ST. PAUL, Minn. -- When he took over as interim coach of the Minnesota Wild on Feb. 13, John Torchetti implored the younger players on his roster to take on a bigger role within a dressing room filled with veterans.
Perhaps no player has taken that more to heart than forward Erik Haula.
It's not that Torchetti elevated Haula in the lineup or has him playing top-six minutes; his role is essentially unchanged from the first half of the season.
But it's no coincidence that as the play of Haula has improved, so too has Minnesota's chances to succeed in the Stanley Cup Playoffs.
Video: OTT@MIN: Haula finishes Pominville's feed to tie game
The improved play is the result of a simple message from Torchetti to Haula during a quick meeting between the two a few hours after the change in coaches.
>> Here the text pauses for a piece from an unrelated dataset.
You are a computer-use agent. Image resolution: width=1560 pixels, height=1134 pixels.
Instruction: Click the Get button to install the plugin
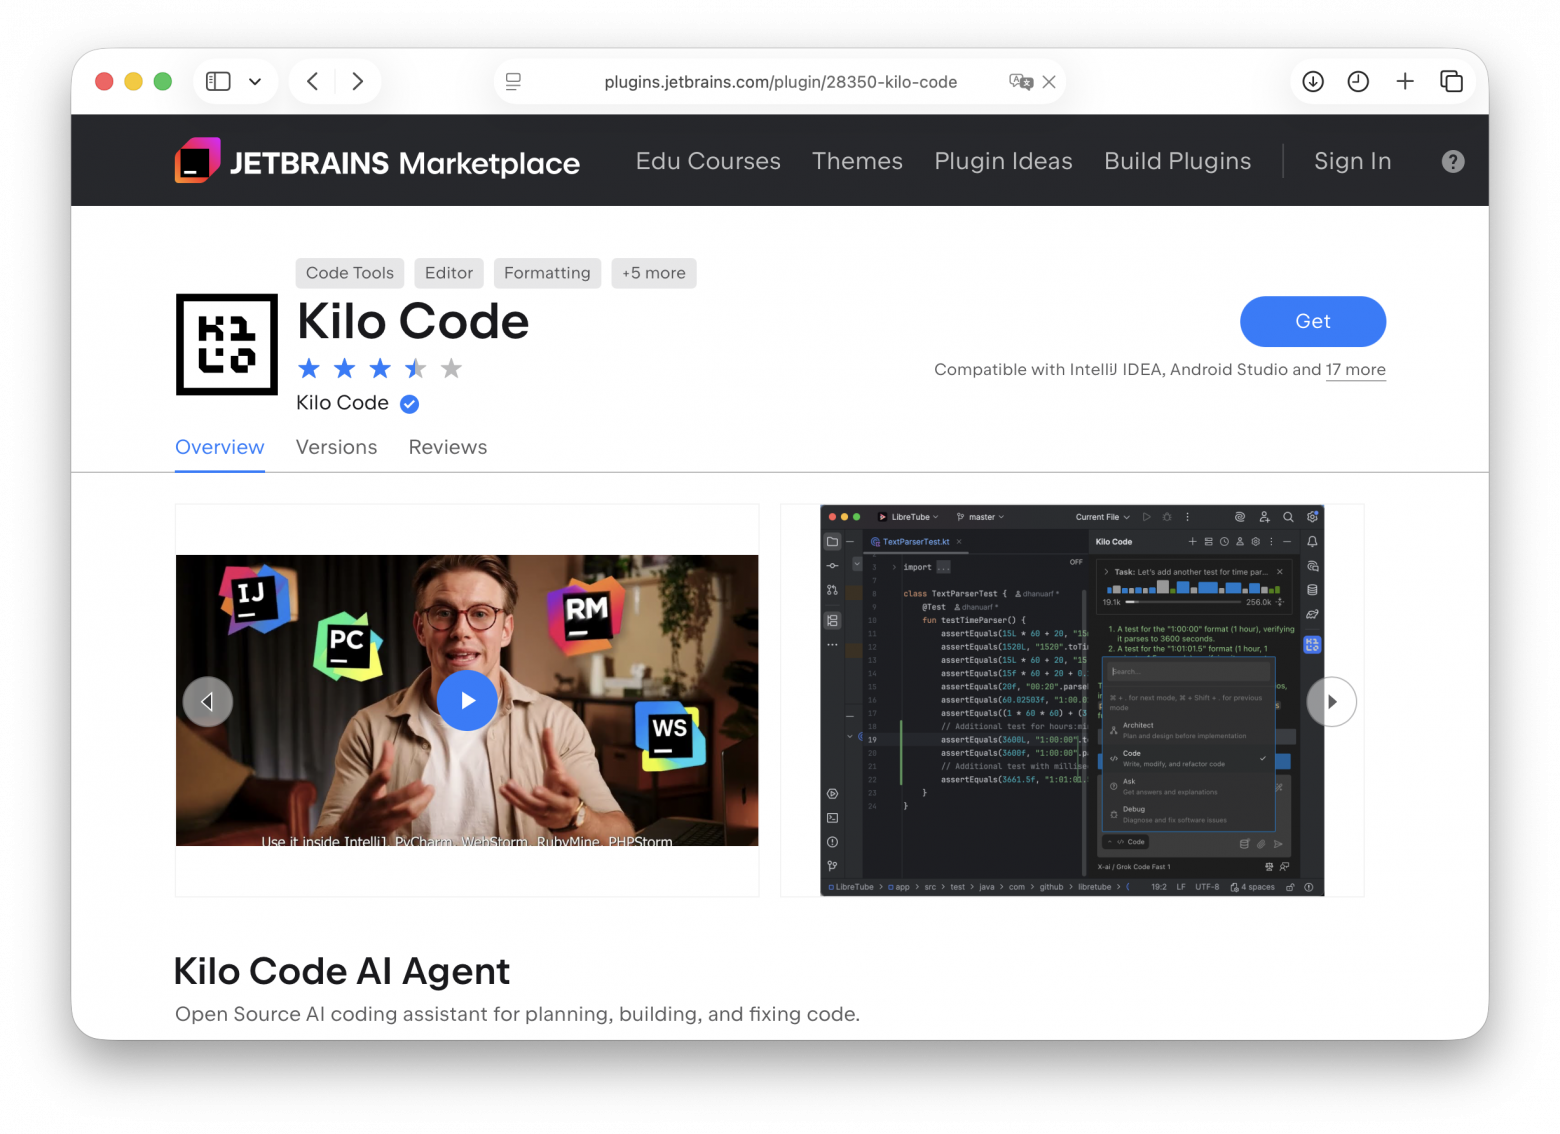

"From my end, I had him [for six games with Houston of the American Hockey League in 2012-13] and I knew about his speed," Torchetti said. "I just wanted him to keep using it. His speed is incredible."
Haula's speed has repeatedly created mismatches in all three zones, and as a result, he has been one of the Wild's most valuable players, playing a starring role in Minnesota's late-season surge to its fourth consecutive trip to the postseason.
After scoring five goals and three assists in the first 49 games this season under Mike Yeo, Haula has nine goals and 12 assists and is a plus-13 since the coaching change. His 10-game point streak from March 12-31 was the longest active streak in the NHL when it ended and tied the longest streak in team history (Andrew Brunette, 2002).
Video: COL@MIN: Haula scores Wild's third goal of 1st period
Perhaps more importantly, Haula's line routinely has been charged with going against an opponent's top offensive group.
Haula relishes the assignment and knows his success will be crucial if the Wild hopes to advance past the second round for the first time since 2003.
"He looks forward to it, that's the No. 1 thing," Torchetti said. "He's disappointed if he gets scored on or if they get scoring chances. Or if I didn't keep that matchup, he's disappointed I didn't give it to him. That tells you everything about the player."
Tasked with shadowing the Patrick Kane-Artemi Panarin line in three games against the Chicago Blackhawks since Feb. 21, Haula's line has done wonders; Kane, the top point-scorer in the League, had one goal and was a minus-5 while Panarin, the top-scoring rookie, had one assist and was a minus-6.
"Everyone has roles on the team and that's been [my] role, having that checker's mentality, being able to play good defense," Haula said.
Video: FLA@MIN: Haula steals, breaks away and nets lead
Haula also has been able to transition sound defensive play into more scoring chances. In those games against Chicago, he had three goals and three assists and was a plus-6.
He could face a similar showdown with Jamie Benn's line in the series against Dallas. Benn, the Art Ross Trophy winner last season, had 89 points this season.
"I feel like they go hand-in-hand," Haula said. "If you really play good defense, you're going to have the puck more, odd-man rushes, things like that. Just because you play defense well, doesn't mean you are [only] good in your own zone. It's neutral zone, it's transition, it's puck-possession, it's everything. If you have the puck most of the night against top guys, it's going to be hard for them to generate. That's the key to it."
In addition to increased offensive production and a more prominent defensive role, Haula also is the Wild's best penalty killer and has improved his faceoff percentage from 46 percent his first two years in the NHL to 53 percent this season.
Haula credits his improvement in all facets to an increased maturity and a different outlook.
"It's growing into that veteran," he said. "[I'm] not a rookie player [anymore]. It's being able to play consistent hockey, be on top of your game every night."